Description of the task: Identify each line in the listing below that contains the string "panel", treating uppercase and lowercase as different, and copy those lines.

Word and element location listing:
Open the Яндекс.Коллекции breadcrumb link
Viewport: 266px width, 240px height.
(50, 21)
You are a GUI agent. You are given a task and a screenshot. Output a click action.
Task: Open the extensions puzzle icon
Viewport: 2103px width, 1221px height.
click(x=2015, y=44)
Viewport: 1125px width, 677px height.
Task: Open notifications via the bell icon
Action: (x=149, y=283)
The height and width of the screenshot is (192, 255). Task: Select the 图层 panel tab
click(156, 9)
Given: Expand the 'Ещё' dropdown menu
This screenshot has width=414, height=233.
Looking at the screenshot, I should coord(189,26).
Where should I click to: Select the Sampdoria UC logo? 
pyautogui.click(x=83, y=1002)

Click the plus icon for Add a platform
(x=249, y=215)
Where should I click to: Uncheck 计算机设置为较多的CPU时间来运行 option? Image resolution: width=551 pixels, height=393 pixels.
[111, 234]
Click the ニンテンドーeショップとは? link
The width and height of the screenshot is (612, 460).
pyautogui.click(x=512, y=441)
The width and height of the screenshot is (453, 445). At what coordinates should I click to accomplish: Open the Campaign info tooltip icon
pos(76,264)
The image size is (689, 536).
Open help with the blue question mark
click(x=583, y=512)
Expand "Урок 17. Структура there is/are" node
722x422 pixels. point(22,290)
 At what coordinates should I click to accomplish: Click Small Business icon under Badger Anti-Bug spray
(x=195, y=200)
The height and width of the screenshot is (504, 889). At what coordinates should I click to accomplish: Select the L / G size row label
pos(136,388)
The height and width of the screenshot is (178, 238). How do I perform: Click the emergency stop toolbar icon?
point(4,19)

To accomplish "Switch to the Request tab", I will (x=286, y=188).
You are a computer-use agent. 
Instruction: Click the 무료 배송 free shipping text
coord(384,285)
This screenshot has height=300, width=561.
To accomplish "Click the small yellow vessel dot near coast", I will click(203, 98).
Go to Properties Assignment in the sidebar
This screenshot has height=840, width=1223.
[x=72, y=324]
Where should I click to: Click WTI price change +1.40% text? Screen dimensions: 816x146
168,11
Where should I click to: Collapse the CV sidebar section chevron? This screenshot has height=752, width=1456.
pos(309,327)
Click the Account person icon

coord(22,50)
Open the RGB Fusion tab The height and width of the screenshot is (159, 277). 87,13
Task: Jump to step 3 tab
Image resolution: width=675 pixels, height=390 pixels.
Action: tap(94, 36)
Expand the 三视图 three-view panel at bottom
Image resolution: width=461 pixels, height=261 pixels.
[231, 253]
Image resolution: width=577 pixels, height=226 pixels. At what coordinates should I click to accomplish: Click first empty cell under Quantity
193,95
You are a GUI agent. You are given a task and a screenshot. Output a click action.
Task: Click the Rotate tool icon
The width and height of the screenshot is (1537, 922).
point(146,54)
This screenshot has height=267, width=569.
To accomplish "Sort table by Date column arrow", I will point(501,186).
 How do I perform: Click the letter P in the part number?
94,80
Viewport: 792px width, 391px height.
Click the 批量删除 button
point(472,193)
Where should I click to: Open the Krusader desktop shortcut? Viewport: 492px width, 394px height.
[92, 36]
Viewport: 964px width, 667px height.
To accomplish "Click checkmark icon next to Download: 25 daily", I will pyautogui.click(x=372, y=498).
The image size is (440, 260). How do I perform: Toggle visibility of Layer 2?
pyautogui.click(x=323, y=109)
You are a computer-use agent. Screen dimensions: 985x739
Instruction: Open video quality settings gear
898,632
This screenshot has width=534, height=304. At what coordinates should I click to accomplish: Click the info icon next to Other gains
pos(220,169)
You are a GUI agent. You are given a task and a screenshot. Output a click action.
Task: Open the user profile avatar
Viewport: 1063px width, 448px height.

Result of this task:
The height and width of the screenshot is (192, 255). Task: Select the 图层 panel tab
Expand the 三视图 three-view panel at bottom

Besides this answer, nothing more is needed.